Aquí va un fallo que es puro prompt, sin ninguna ruta de código de por medio.
Cuando un comerciante aporta su propia lista de servicios, cada uno recibe una descripción generada. La instrucción original era, razonablemente: describe este servicio con beneficios concretos para el cliente.
Las peluquerías recibieron descripciones sobre cuidado de la piel.
El modelo tenía el nombre del servicio en la estructura JSON que estaba rellenando, unas líneas más arriba, y una instrucción genérica en el campo que rellenaba. Dada una instrucción general y un valor cercano pero no adyacente, derivó hacia la media del sector en lugar de hacia el elemento concreto —y «salón de belleza» promedia algo más amplio que «corte de pelo».
El arreglo fue meter el valor dentro de la instrucción:
'description_provided' =>
'Describe "{service}" specifically — this description must be about "{service}"
and nothing else (max 450 characters, benefit-focused, explain the value/outcome).
Do not describe a different service.',
Interpolado en tiempo de construcción, de modo que el modelo lee Describe «Balayage» específicamente — esta descripción debe ser sobre «Balayage» y nada más.
La regla general: una instrucción que dice «esto» es más débil que una instrucción que nombra la cosa. Si el valor de un campo está disponible cuando construyes el prompt, mételo en la instrucción en vez de confiar en que el modelo mire dos líneas más arriba. Una repetición que a un lector humano le sobraría aquí sostiene el peso.
Escribe reglas que un modelo pueda seguir
La mayoría de las reglas que fallan lo hacen porque están poco especificadas de un modo que su autor no puede ver, porque nunca ha tenido esa duda.
Las reglas que aguantan comparten una forma. Mira lo que pasa cuando una regla se ocupa de lo que la gente escribe de verdad:
- Ordinals map to 0-based index: first=0, second=1, third=2,
primero=0, segundo=1, tercero=2.
- remove_item num is 1-based: first/primero=1, second/segundo=2.
Eso no es una regla sobre tener cuidado. Es una tabla de equivalencias, en los dos idiomas que soporta el producto, para la confusión exacta que de otro modo ocurrirá —porque una parte de la carga útil empieza en cero y otra en uno, y «borra el segundo» tiene que acertar en ambas.
Tres propiedades hacen que una regla se sostenga:
Di qué hacer, no qué evitar. Lo vimos en el capítulo anterior con los precios inventados: una prohibición sin alternativa es una regla que el modelo tiene que romper para terminar. Todo «nunca hagas X» debería llevar un «haz Y en su lugar».

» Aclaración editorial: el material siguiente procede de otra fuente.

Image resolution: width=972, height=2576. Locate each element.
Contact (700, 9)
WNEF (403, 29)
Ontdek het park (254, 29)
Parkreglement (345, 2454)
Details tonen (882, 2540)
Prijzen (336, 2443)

Resuelve la ambigüedad hacia un resultado definido, no hacia el criterio del modelo. «Si el número de elemento es realmente ambiguo (sin ordinal, sin número) → responde con la acción nula y pregunta, con un ejemplo en el idioma del usuario.» No se le pide al modelo que adivine bien. Se le dice exactamente qué emitir cuando no puede saberlo.

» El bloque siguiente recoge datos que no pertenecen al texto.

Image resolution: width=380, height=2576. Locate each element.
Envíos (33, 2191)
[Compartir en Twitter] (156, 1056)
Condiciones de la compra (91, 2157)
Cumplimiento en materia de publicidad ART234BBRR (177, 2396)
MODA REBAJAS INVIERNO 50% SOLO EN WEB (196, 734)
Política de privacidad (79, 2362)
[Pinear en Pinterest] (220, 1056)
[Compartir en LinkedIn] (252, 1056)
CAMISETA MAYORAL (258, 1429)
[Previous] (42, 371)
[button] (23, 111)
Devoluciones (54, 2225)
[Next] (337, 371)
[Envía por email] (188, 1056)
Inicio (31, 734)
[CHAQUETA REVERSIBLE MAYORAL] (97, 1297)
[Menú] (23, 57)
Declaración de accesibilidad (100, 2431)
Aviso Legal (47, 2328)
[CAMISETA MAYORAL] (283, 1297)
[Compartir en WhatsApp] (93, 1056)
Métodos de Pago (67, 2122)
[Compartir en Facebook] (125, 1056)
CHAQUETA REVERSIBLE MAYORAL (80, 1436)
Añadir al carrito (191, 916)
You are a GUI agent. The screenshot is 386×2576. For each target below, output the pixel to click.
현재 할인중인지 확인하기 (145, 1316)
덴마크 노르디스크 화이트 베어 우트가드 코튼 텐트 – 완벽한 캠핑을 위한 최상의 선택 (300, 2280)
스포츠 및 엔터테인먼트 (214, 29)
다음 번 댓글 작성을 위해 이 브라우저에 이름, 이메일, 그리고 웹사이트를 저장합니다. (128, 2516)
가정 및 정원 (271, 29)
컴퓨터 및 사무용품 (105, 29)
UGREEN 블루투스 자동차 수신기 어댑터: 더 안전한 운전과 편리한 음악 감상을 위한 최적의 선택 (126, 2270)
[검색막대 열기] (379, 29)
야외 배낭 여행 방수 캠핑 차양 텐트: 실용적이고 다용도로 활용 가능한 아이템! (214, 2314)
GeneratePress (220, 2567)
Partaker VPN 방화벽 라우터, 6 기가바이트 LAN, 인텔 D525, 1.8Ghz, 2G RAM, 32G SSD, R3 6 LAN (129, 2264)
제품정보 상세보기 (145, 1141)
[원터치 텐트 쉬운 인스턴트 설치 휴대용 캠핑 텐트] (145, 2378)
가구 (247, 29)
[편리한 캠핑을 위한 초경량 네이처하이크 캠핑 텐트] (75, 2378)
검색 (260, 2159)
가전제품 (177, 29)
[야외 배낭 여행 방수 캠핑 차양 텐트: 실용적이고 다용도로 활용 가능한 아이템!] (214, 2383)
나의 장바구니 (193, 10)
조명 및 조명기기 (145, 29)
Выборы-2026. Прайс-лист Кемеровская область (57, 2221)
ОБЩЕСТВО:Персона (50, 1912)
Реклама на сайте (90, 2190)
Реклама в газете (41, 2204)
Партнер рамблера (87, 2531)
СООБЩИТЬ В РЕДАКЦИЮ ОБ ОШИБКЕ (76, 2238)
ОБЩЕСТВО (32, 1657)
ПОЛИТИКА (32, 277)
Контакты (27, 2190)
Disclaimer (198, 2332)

Fija lo que parece obvio. «El idioma del mensaje del usuario es la ÚNICA fuente para el idioma de la respuesta. Ignora el idioma del contenido de contexto.» Sin eso, alguien que escribe en español editando un sitio en inglés recibe respuestas en inglés, porque el contexto que lo rodea pesa más que el único mensaje que importa. Nadie escribe esa regla hasta que la ha visto fallar.